Exchanging your license is actually a fairly simple process – it can just be extremely long. If you are a resident of Tokyo, there are three different Licensing Center’s to choose from. You can go to Fuchu Driver’s License Center, Samezu, or Koto. They all accept applications from 8:30AM – 11:00AM and 1:00PM – 3:00PM. According to the staff at Samezu, going to Koto is faster because they only process explanations from exempt countries. I would just go to whichever is the closest to your house since you have to go early in the morning either way. If you go in the afternoon you will likely need to make a second trip. I arrived at 7:45AM and left at around 4PM. At least the Samezu Driver’s License Center as a cafeteria open for lunch! The flow goes something like this:
- Get in line for Foreign License Exchange (外国免許の切替). They check your license and residence card and give you an application.
- Fill out the application. Wait to be called up again.
- Hand in documents for inspection. The counter staff makes sure you have everything.
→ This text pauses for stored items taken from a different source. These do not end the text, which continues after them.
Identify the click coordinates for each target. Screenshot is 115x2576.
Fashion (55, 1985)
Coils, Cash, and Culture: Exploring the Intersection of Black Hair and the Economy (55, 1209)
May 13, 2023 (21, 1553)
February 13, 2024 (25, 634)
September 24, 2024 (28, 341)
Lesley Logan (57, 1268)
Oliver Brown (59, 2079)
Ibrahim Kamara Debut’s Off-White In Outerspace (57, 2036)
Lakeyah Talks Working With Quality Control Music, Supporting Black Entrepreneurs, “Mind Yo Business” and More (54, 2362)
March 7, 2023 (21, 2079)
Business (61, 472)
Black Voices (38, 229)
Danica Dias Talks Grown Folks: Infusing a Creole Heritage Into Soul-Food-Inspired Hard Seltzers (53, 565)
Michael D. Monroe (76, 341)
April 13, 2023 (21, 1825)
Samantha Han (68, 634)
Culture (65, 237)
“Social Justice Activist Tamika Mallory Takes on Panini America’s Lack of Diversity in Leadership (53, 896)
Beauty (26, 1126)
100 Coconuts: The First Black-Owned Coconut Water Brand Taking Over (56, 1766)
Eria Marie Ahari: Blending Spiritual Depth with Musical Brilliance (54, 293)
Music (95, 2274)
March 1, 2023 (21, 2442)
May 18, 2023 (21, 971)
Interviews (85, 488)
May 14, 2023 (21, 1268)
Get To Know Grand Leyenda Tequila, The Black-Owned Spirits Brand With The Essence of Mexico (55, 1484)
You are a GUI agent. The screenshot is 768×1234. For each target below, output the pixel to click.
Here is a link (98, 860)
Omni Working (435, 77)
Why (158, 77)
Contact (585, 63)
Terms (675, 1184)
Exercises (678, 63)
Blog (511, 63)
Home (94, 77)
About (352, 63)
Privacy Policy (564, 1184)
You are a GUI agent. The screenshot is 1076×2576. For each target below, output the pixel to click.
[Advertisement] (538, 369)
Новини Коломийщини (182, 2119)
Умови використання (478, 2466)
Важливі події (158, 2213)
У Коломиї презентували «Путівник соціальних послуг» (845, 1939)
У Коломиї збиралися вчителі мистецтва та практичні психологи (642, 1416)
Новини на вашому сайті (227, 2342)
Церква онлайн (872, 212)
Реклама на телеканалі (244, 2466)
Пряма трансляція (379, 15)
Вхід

If you CANNOT speak Japanese, bring a translator with you. You will need to explain certain documents.
- Then you wait. Forever.
- Number is called and they tell you if you passed inspection or not. I passed but I am confident that they will tell you why if you don’t.
- Pay fee and go get eyes tested. If you can’t pass, you don’t get a refund.
- Get in the Foreign License Exchange Line when finished.
- Make passwords for your license at machine. Do not lose the slip they are printed on or throw it away.
- Wait more. Go get your picture taken.
- Wait for license will all other people. This can take awhile. It includes Japanese renewals too.
- Go home.
Getting your license can be extremely beneficial to life in Japan. There are many jobs that require you to have a license. There’s also the benefit of having government I.D. that is not your resident card. You can also go on even more vacations if you have a Japanese license! I haven’t driven in probably six years but I’m pretty excited to have a new license. Of course, I don’t plan on driving anywhere in Tokyo and I am going to have to learn how to drive on the other side of the road…but it will certainly be a great adventure! Looking forward to it!